— PROBLEMA —
Por favor, explique, com base no texto sobre a política em Jaboatão, por que a cidade sempre teve representantes na Câmara Federal e Estadual na época de Geraldo Melo.

— TRECHO SELECIONADO —

O campo ainda está fértil para a Oposição em Jaboatão, quem se arrisca?

Jaboatão é hoje uma cidade sem líderes e lideranças, é talvez a cidade onde exista mais possibilidades de surgimento de novos nomes com novas práticas e quem sabe, com novos paradigmas. Passado a ressaca das eleições, cabe-nos aqui uma avaliação de todo o processo eleitoral do município e uma reflexão dos últimos resultados eleitorais que aconteceu na nossa cidade. Não podemos deixar de ir um pouco ao passado recente para poder afirmar que o campo está com grama verde, porém, falta ainda o animal político com práticas confiáveis para a conquista.

Voltamos para a década de 70 e início da de década de 80, nestas duas décadas a cidade surgia de forma espantosa para a política Estadual, o ex-prefeito Geraldo Melo implantava grandes transformações nos três distritos da cidade. Com o Projeto Cura Jaboatão chegou a se transformar num canteiro de obras, com estas obras surgiram novos nomes que passaram a governar a cidade pós Geraldo Melo, importante lembrar que nesta época, Jaboatão sempre teve representantes da Câmara Federal e Estadual que foi fruto do envolvimento e reconhecimento do povo a  seus filhos na gestão municipal, pois bem, passado está era, o município por problemas de brigas políticas, estagnou e não criou mais líderes e os poucos que ficaram não conseguiram aglutinar forças políticas para soerguer a cidade, ao invés disso, preferirem o caminho mais fácil, o de trazer nomes de fora para a tomada de um poder sem poder. Hoje, Jaboatão perdeu a identidade, perdeu suas lideranças e ficou à mercê de salvadores da Pátria que com discurso bonitos e uma roupagem moderna pregam a mudança que não muda.

— DADOS FORNECIDOS —
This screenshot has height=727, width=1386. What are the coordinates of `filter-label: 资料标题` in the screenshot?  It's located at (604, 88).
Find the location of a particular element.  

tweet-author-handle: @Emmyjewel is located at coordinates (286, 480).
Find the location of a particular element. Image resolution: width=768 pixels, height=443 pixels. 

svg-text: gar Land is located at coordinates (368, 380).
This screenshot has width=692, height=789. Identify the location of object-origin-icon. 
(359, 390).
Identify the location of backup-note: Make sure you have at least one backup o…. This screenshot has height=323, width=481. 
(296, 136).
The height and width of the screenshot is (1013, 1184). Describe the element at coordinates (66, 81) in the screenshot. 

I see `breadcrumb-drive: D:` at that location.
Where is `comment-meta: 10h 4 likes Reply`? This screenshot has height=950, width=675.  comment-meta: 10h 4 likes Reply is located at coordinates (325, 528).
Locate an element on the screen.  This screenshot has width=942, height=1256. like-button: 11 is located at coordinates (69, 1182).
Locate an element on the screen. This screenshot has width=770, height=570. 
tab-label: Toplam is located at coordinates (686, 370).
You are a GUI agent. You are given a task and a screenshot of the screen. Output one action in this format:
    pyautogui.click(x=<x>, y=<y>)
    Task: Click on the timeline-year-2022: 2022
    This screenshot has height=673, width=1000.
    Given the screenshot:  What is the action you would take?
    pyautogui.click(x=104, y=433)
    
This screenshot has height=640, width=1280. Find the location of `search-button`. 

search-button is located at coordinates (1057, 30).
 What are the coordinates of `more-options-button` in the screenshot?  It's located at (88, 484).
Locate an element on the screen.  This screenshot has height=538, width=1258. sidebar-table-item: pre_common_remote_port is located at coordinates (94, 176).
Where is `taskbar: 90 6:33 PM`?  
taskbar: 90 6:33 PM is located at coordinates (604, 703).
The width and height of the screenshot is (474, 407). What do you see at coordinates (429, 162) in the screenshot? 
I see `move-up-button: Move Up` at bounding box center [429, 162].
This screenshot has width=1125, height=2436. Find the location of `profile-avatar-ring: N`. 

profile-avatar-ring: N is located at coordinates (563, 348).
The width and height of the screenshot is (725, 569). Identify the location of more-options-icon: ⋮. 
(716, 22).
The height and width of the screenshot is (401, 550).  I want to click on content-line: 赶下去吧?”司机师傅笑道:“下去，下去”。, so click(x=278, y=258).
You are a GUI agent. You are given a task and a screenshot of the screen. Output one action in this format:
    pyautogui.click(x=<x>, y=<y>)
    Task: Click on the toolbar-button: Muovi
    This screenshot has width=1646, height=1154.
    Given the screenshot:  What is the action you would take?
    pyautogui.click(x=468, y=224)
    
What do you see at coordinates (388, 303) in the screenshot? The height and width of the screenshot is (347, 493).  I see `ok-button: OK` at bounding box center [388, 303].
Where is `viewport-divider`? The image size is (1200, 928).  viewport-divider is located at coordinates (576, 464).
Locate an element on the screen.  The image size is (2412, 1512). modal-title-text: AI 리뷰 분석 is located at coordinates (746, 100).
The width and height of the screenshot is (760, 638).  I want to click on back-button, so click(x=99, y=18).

— SUA SOLUÇÃO —
Essa representação era fruto do envolvimento do povo e do reconhecimento que ele dava a seus filhos na gestão municipal.